1993 novel by Alessandro Baricco

Ocean Sea (Oceano mare) is a 1993 novel by the Italian writer Alessandro Baricco. Its narrative revolves around the lives of a group of people gathered at a remote seaside hotel. The book is divided into three chapters: Locanda Almayer (Almayer Inn), Il ventre del mare (The Belly of the Sea), and I canti del ritorno (The Songs of the Return). The novel won the Viareggio Prize.

==Reception==
Richard Bernstein reviewed the book for The New York Times, and wrote: "Ocean Sea unfolds in its poetically elliptical way. Mr. Baricco is a literary cubist, a stylist who looks simultaneously at the several sides of things. He switches from one rhetorical mode to another, from a kind of symbolist poetry to grand adventure narrative to picaresque comedy." Bernstein continued: "This style of writing can be precious, artificial, a kind of verbal craftsmanship for craftsmanship's sake, but generally I read Ocean Sea transfixed by Mr.

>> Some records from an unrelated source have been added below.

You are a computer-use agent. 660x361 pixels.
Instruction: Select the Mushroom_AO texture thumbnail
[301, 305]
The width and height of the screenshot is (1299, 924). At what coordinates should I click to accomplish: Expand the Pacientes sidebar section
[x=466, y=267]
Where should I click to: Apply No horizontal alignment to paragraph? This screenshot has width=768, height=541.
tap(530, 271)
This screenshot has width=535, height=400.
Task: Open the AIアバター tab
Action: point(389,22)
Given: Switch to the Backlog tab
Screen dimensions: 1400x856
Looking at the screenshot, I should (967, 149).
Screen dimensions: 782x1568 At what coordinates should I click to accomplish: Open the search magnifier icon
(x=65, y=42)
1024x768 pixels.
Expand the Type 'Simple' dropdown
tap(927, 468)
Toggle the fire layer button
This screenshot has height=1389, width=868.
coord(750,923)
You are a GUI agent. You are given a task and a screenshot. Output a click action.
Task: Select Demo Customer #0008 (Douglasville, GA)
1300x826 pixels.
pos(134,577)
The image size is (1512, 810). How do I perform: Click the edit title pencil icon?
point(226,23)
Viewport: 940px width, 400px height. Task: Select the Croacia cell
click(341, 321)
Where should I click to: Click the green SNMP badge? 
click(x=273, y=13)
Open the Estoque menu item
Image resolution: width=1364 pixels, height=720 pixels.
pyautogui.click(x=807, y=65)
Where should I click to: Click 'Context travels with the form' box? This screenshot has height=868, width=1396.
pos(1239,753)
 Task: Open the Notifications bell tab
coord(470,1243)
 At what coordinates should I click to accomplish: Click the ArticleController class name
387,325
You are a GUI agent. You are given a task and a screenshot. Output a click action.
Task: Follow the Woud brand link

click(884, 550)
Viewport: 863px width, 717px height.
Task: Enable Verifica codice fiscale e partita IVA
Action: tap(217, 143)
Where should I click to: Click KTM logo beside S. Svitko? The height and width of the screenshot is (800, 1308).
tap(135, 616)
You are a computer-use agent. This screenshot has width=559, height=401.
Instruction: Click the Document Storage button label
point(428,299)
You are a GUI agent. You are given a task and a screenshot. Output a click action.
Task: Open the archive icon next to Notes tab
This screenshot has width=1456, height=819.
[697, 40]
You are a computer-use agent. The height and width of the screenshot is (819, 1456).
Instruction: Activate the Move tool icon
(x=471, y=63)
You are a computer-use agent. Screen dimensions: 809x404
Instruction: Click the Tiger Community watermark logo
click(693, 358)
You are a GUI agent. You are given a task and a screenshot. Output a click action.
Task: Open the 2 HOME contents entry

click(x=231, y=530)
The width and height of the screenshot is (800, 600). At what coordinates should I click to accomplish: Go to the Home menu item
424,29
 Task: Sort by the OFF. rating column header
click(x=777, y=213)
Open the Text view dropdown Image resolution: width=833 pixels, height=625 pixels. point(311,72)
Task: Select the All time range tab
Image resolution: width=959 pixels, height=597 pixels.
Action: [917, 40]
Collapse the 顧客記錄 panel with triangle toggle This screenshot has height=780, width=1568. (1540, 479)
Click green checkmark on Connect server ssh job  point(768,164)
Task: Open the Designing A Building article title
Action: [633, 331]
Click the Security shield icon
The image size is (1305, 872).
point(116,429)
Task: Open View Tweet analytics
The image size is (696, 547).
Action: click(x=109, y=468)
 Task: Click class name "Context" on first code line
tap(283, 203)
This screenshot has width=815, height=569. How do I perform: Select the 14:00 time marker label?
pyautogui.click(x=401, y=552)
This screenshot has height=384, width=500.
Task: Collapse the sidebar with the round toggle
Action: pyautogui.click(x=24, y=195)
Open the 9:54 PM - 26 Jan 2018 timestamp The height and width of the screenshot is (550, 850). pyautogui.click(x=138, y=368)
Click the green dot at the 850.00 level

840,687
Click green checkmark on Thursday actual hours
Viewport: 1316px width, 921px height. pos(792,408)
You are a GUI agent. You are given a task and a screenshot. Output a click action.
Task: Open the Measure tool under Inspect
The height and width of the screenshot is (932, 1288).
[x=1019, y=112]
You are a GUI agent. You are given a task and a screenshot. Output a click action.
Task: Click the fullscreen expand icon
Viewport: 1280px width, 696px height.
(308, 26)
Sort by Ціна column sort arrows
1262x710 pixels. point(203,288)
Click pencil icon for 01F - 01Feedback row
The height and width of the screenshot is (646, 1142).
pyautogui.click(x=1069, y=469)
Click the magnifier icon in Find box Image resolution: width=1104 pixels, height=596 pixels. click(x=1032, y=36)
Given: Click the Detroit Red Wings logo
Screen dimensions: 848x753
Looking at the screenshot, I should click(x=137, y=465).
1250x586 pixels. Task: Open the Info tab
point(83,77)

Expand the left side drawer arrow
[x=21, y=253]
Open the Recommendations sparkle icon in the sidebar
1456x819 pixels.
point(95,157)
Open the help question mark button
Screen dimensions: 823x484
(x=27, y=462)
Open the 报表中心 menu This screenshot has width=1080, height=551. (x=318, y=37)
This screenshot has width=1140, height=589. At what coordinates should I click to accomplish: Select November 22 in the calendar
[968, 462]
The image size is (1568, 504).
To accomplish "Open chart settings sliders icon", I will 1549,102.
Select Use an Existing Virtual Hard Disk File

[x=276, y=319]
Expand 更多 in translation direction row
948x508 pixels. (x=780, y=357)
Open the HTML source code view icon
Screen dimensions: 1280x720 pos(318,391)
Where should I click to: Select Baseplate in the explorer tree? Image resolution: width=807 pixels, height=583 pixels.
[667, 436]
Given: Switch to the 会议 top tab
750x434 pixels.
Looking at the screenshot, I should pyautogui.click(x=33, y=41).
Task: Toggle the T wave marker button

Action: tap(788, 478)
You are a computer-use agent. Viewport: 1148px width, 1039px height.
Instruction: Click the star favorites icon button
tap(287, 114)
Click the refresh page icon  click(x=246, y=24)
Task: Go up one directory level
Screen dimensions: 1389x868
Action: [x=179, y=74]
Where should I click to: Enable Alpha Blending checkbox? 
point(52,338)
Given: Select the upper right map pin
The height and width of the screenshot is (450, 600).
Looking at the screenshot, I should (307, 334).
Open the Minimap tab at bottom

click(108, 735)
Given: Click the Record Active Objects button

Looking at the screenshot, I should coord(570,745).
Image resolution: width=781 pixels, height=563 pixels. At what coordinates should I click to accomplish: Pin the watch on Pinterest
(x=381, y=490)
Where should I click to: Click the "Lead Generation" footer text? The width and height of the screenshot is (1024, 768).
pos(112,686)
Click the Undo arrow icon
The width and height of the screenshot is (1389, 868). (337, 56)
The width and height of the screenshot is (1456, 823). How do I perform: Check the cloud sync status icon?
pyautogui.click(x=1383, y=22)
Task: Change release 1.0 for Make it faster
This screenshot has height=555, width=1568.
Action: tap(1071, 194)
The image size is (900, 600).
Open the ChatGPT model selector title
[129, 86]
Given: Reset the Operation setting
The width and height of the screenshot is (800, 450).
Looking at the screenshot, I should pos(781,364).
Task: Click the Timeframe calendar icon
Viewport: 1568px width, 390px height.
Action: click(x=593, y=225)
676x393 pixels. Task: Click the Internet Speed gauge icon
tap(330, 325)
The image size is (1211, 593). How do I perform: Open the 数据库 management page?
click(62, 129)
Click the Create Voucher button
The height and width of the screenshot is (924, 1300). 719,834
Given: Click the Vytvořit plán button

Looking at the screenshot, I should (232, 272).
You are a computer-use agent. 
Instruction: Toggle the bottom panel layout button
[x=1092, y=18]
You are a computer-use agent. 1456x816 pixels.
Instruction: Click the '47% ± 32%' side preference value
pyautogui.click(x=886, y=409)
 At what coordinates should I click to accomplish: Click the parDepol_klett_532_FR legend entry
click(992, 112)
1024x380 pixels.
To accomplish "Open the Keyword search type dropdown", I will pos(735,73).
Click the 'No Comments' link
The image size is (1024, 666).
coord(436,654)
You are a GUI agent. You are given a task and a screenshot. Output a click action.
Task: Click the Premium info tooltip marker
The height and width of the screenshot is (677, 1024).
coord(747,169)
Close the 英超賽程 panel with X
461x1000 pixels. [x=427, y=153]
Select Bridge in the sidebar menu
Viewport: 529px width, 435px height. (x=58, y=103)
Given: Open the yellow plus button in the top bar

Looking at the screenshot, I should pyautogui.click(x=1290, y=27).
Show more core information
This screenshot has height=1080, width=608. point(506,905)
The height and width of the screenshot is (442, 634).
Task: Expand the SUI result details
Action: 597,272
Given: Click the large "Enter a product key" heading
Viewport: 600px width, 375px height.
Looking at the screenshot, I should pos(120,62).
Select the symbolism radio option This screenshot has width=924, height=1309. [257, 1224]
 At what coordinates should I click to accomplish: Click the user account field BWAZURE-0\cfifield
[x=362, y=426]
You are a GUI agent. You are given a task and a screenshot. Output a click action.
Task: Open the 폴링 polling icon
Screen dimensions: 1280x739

Baricco's linguistic originality, the boisterousness of his characters, and the skill with which he weaves the threads of a seemingly disjointed plot into a single narrative strand." Tom Boncza-Tomaszewski of The Independent called the book an "extraordinary novel", and wrote: "A book about being, metaphysics juggled like the best trick of a wise old clown, this is a novel that at least suggests there's more to life than what any rationalist would tell you."